== Problem statement ==
Using the listing below, print the line containing "This screenshot has height=1600, width=736.", the line containing "Given: Open manage gear for PRQL Code Lens", and each line between them, exactly and nothing else. Pictures stay out of the print.

== Exercise input ==
_____

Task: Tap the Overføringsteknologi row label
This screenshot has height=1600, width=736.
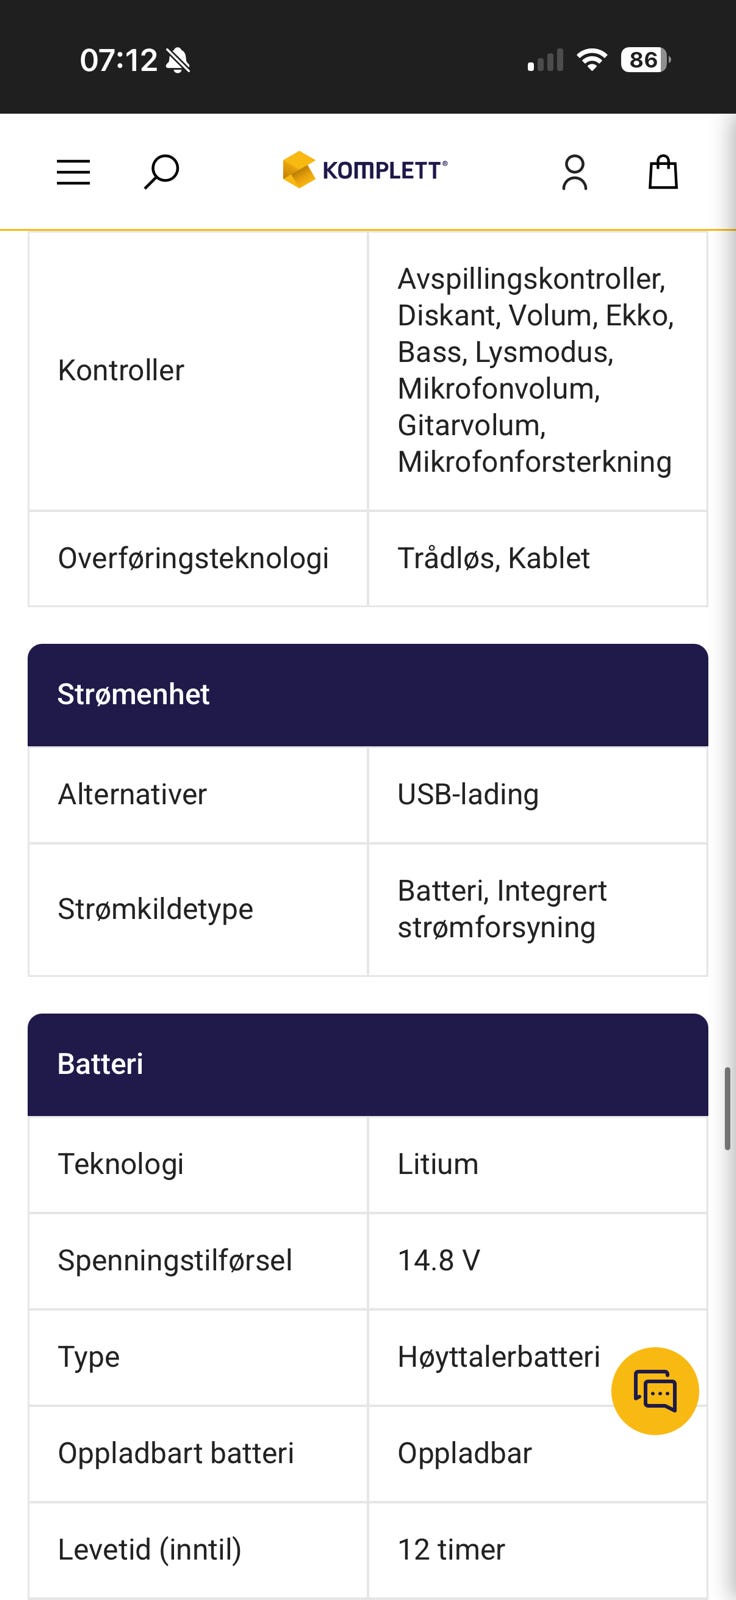Action: [193, 558]
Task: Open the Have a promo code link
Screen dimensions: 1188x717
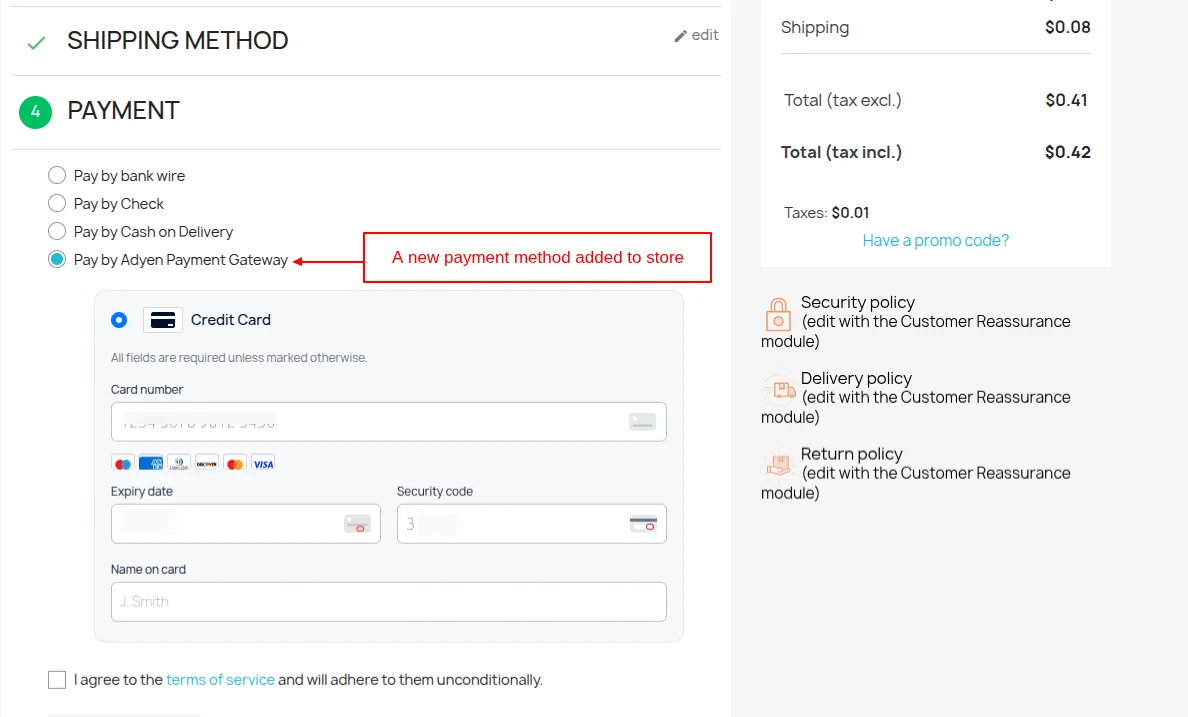Action: (935, 240)
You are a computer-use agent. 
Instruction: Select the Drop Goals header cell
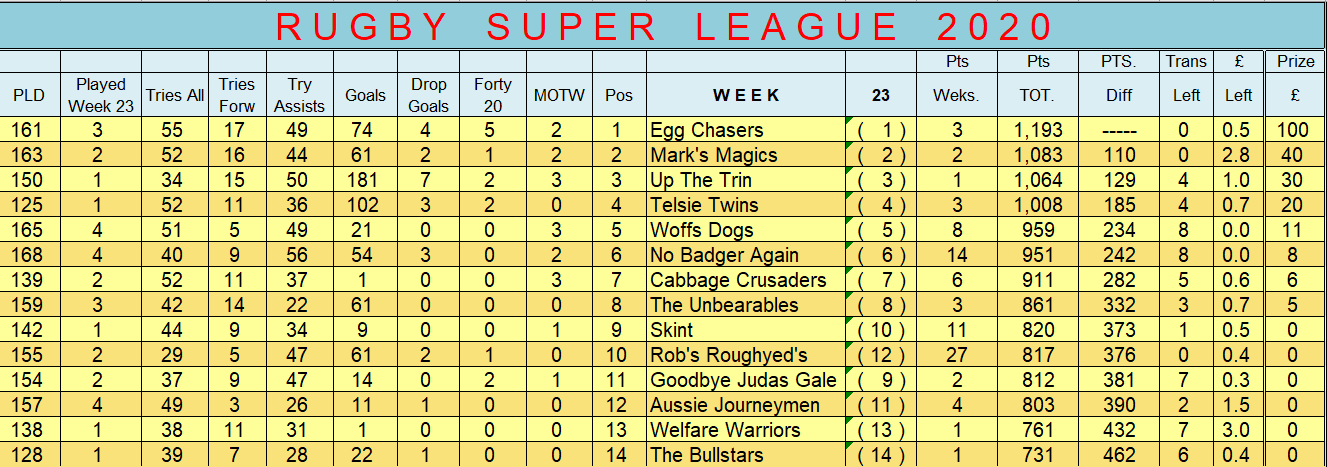point(428,96)
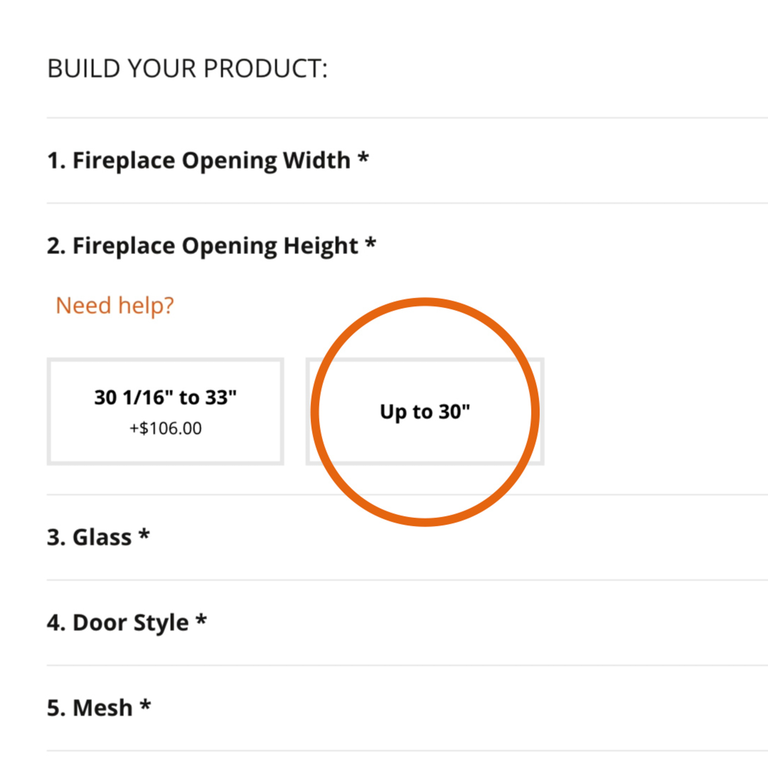Image resolution: width=768 pixels, height=768 pixels.
Task: Click the BUILD YOUR PRODUCT heading
Action: (x=187, y=70)
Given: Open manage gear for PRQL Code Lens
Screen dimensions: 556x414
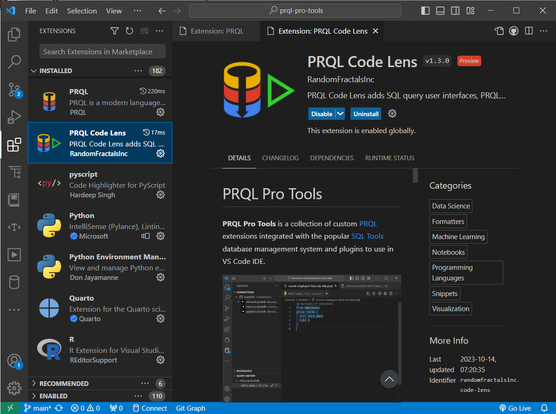Looking at the screenshot, I should [161, 153].
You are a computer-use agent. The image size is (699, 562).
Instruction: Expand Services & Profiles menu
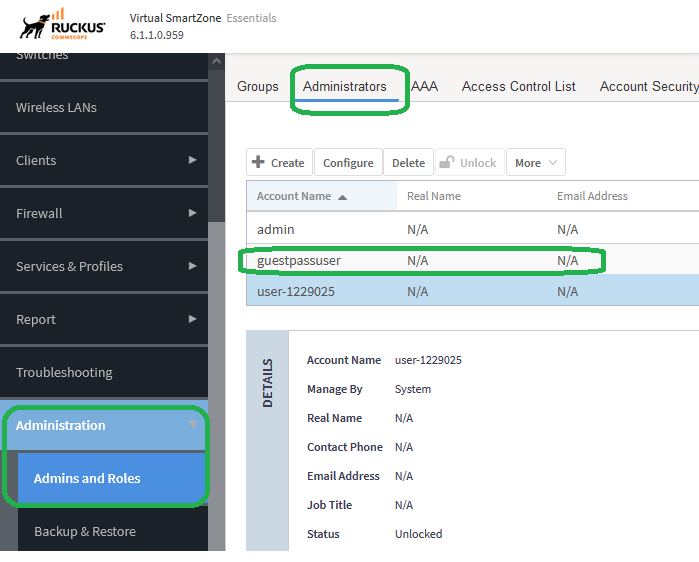pyautogui.click(x=192, y=266)
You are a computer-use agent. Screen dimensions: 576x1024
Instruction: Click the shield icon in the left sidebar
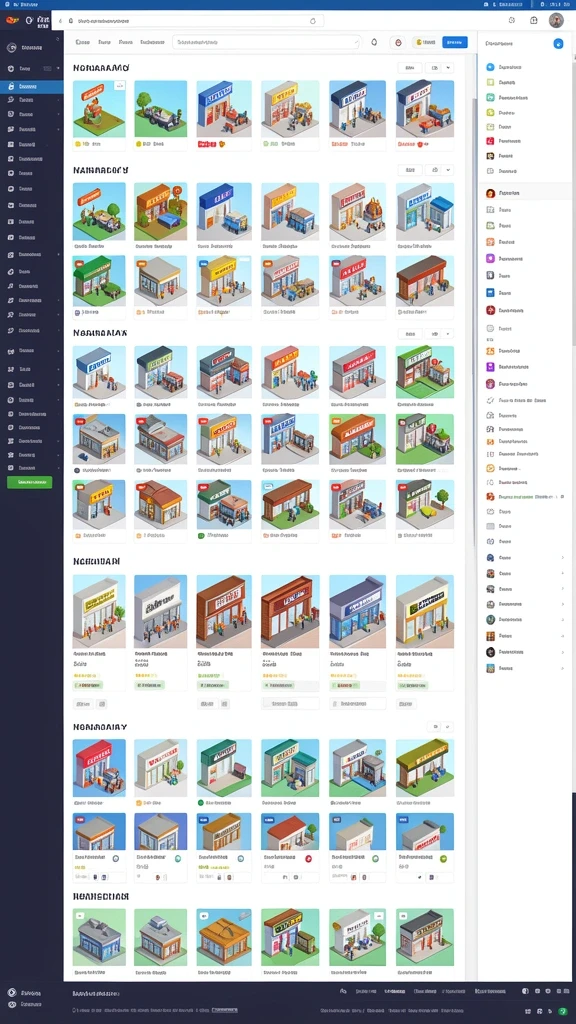(11, 69)
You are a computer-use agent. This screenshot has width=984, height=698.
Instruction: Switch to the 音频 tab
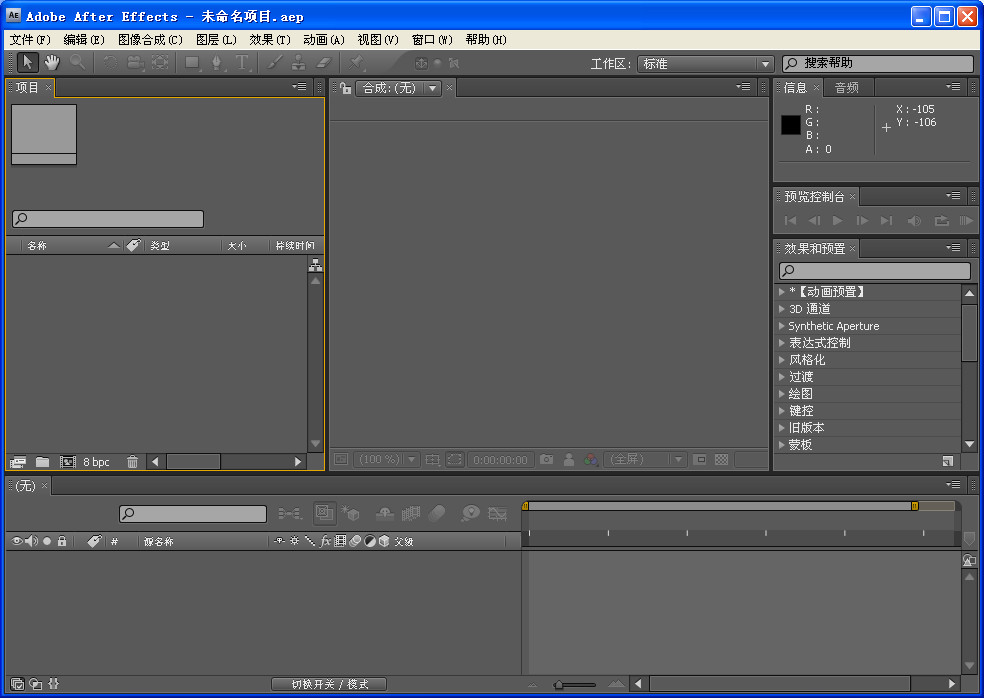click(x=846, y=88)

_____

== Written answer ==
This screenshot has height=1600, width=736.
Action: [193, 558]
Task: Open the Have a promo code link
Screen dimensions: 1188x717
Action: (935, 240)
You are a computer-use agent. 
Instruction: Select the Drop Goals header cell
point(428,96)
Image resolution: width=768 pixels, height=768 pixels.
Task: Click the BUILD YOUR PRODUCT heading
Action: (x=187, y=70)
Given: Open manage gear for PRQL Code Lens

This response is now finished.